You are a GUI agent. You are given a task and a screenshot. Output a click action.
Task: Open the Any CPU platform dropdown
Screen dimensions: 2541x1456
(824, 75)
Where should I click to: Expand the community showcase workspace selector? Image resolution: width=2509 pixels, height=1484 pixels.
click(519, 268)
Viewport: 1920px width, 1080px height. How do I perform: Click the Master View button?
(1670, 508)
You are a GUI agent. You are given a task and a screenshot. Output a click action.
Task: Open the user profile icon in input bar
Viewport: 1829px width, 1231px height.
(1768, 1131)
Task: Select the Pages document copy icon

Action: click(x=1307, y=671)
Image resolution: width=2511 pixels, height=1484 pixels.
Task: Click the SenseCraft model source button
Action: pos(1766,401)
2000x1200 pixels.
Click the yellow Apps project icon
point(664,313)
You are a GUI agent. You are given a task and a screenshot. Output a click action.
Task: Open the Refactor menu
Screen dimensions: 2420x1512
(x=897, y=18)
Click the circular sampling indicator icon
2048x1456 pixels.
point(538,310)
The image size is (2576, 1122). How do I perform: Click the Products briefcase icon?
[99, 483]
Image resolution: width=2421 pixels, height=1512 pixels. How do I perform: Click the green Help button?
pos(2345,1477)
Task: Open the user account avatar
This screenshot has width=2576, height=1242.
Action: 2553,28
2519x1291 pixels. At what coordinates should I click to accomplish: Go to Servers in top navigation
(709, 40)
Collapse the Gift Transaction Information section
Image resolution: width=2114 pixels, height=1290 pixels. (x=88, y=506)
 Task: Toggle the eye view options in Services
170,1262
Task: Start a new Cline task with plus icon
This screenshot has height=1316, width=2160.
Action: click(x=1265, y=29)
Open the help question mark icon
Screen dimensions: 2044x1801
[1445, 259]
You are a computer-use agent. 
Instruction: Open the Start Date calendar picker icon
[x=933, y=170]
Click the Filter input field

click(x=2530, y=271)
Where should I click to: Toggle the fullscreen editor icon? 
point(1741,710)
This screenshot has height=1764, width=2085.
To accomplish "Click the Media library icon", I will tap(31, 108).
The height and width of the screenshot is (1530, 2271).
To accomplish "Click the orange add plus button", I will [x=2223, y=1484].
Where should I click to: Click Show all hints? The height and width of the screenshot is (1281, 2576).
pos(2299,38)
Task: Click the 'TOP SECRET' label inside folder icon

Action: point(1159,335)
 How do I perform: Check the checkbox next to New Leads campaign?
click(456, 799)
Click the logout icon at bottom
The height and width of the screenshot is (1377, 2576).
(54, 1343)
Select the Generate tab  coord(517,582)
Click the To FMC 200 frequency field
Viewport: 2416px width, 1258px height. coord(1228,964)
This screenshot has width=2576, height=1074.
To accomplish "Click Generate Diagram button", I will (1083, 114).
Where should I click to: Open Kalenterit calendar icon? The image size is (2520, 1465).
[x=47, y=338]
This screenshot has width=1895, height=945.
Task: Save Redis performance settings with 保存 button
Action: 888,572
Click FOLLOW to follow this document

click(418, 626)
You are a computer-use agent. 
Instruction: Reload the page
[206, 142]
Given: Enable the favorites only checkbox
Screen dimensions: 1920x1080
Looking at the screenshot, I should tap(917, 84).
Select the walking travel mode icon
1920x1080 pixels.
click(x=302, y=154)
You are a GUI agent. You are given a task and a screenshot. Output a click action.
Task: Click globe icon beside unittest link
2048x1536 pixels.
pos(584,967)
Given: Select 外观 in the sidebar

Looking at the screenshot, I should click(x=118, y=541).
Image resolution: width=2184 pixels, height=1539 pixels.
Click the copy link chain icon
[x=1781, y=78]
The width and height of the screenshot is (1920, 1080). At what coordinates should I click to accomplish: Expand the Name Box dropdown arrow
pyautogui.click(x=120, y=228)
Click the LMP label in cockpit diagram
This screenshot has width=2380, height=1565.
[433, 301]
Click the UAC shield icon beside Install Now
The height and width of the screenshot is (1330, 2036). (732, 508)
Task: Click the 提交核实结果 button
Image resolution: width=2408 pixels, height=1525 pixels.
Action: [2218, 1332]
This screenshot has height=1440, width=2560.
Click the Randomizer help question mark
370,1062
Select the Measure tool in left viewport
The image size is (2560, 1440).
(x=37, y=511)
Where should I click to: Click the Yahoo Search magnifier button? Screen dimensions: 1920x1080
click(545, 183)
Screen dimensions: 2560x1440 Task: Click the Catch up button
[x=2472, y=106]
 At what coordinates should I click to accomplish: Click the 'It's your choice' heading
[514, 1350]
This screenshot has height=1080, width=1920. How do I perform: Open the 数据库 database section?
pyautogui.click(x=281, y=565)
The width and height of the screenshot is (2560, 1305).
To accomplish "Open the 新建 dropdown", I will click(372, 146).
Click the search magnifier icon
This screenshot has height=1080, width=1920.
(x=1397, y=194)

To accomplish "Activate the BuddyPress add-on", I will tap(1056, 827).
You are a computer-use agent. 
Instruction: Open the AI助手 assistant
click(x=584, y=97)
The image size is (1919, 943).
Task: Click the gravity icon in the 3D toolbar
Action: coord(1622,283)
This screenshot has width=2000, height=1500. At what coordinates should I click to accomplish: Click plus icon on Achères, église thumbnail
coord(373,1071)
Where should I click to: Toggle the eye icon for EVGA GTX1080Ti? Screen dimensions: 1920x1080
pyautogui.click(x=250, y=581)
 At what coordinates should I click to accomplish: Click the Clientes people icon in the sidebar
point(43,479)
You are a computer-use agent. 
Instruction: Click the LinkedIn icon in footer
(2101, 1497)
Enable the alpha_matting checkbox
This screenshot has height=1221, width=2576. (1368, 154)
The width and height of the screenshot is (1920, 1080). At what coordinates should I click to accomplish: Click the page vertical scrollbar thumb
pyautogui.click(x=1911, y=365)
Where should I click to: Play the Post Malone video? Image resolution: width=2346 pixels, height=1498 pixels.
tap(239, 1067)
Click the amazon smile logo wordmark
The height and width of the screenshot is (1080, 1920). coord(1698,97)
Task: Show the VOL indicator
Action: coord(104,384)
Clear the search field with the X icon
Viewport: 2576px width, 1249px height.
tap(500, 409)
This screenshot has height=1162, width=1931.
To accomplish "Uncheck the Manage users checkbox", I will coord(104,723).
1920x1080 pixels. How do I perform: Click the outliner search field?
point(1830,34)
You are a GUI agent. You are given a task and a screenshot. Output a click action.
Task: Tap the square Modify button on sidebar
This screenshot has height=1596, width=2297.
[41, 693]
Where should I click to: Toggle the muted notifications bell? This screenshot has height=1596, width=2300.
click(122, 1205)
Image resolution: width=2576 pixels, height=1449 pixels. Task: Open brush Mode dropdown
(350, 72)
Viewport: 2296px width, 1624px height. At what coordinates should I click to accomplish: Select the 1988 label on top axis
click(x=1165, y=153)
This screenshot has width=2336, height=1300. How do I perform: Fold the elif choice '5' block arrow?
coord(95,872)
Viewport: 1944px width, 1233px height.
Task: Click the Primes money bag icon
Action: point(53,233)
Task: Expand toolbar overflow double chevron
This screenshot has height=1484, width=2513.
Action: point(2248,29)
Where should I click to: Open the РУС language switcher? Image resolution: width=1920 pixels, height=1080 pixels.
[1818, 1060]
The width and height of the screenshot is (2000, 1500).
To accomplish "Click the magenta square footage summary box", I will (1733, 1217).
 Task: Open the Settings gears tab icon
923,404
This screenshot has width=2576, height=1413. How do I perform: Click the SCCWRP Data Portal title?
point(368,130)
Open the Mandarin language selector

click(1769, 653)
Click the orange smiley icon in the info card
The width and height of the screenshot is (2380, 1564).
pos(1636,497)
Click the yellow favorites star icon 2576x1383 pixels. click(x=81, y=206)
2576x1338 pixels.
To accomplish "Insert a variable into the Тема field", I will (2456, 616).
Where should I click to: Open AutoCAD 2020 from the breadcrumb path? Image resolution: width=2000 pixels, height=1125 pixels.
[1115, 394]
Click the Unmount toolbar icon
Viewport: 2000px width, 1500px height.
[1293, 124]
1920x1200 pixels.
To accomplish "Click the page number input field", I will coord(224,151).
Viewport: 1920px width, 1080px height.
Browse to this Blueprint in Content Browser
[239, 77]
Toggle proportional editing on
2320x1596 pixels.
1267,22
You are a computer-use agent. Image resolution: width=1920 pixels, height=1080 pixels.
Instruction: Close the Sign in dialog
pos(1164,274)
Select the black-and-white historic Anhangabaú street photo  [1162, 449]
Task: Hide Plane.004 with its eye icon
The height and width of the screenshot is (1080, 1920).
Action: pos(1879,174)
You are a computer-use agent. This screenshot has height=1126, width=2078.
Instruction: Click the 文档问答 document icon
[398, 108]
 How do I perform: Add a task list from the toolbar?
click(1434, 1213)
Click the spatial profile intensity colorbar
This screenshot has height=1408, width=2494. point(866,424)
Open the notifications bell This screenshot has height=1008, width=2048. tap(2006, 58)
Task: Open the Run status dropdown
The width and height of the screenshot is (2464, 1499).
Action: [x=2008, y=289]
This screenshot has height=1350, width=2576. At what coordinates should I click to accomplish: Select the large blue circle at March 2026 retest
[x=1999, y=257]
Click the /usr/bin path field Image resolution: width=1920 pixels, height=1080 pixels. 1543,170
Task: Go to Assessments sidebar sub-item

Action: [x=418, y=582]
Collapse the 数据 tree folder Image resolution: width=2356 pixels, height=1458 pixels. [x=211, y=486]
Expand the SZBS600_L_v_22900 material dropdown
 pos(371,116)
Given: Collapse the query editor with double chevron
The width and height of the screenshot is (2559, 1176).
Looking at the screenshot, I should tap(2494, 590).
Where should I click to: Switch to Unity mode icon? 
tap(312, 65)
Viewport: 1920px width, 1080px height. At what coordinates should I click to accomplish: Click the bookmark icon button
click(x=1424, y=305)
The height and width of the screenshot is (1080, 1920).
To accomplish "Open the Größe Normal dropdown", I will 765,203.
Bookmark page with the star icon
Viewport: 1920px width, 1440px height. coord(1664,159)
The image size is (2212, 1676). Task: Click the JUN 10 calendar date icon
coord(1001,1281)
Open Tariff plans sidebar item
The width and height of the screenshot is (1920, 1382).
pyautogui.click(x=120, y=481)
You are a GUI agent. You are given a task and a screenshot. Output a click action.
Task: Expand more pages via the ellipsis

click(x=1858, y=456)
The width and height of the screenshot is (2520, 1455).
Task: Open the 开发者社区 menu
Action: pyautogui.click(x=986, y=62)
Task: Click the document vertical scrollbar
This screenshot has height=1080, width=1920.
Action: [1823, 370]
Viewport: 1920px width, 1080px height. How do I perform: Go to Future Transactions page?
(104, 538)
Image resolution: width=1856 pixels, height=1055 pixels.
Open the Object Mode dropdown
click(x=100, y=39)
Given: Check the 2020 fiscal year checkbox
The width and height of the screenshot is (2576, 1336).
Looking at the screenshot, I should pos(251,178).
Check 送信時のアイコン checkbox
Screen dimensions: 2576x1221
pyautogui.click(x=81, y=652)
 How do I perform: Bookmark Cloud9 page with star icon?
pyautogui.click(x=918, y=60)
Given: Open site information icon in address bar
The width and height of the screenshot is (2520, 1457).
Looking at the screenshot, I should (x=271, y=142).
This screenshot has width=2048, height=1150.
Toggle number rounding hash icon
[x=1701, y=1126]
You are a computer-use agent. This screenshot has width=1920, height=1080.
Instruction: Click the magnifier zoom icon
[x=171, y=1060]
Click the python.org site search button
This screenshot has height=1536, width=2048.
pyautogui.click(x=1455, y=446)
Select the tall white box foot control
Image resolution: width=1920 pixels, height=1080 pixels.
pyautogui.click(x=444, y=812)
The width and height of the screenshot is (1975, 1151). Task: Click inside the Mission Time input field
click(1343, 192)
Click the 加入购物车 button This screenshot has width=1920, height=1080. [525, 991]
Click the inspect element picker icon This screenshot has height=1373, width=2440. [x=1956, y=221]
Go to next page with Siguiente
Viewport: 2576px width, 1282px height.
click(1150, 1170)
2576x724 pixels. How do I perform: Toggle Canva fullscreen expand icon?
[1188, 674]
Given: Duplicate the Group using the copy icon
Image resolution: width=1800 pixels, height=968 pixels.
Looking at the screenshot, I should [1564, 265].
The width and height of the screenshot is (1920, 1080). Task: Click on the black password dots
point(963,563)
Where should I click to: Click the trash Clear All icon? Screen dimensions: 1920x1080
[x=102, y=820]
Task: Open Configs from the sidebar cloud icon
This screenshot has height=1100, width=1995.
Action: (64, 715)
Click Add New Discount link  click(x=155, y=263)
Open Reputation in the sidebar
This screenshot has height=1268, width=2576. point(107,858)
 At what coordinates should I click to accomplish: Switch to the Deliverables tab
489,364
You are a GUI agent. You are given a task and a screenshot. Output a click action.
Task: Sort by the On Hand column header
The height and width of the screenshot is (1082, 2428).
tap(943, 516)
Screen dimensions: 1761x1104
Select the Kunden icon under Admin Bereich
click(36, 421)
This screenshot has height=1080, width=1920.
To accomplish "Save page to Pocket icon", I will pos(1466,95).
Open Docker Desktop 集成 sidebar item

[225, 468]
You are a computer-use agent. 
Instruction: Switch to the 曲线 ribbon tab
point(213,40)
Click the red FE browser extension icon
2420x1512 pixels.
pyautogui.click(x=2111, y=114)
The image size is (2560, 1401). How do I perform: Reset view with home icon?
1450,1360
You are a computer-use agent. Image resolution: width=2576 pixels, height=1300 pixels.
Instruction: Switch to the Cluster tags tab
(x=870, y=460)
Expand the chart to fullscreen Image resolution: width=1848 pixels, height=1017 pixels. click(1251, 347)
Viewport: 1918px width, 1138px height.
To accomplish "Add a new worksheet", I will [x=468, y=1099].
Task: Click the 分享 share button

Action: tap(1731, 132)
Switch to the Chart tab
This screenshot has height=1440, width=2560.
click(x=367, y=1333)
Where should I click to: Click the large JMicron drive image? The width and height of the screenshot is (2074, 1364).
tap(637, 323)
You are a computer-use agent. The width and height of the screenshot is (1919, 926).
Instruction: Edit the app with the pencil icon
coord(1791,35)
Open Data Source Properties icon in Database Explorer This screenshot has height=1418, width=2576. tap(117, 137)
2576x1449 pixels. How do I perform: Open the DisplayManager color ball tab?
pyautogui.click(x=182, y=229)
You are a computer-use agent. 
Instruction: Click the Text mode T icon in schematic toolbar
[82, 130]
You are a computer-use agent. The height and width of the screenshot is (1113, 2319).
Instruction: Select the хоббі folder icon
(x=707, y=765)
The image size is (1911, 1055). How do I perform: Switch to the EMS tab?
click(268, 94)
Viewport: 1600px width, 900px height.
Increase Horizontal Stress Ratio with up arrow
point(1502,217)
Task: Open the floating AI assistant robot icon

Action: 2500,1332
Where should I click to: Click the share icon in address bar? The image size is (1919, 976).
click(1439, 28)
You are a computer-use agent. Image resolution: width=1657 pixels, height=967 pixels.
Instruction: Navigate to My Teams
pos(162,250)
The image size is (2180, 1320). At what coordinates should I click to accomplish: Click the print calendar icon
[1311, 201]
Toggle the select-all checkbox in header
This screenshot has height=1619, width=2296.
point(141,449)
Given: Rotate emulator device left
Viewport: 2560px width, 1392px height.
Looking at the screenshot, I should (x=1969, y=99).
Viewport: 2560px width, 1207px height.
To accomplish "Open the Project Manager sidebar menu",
════════════════════
Exactly the lines from the one containing "Open Data Source" through the end of the listing above, inclusive, are to be written out, and no others.

Open Data Source Properties icon in Database Explorer This screenshot has height=1418, width=2576. tap(117, 137)
2576x1449 pixels. How do I perform: Open the DisplayManager color ball tab?
pyautogui.click(x=182, y=229)
You are a computer-use agent. 
Instruction: Click the Text mode T icon in schematic toolbar
[82, 130]
You are a computer-use agent. The height and width of the screenshot is (1113, 2319).
Instruction: Select the хоббі folder icon
(x=707, y=765)
The image size is (1911, 1055). How do I perform: Switch to the EMS tab?
click(268, 94)
Viewport: 1600px width, 900px height.
Increase Horizontal Stress Ratio with up arrow
point(1502,217)
Task: Open the floating AI assistant robot icon

Action: 2500,1332
Where should I click to: Click the share icon in address bar? The image size is (1919, 976).
click(1439, 28)
You are a computer-use agent. Image resolution: width=1657 pixels, height=967 pixels.
Instruction: Navigate to My Teams
pos(162,250)
The image size is (2180, 1320). At what coordinates should I click to accomplish: Click the print calendar icon
[1311, 201]
Toggle the select-all checkbox in header
This screenshot has height=1619, width=2296.
point(141,449)
Given: Rotate emulator device left
Viewport: 2560px width, 1392px height.
Looking at the screenshot, I should (x=1969, y=99).
Viewport: 2560px width, 1207px height.
To accomplish "Open the Project Manager sidebar menu",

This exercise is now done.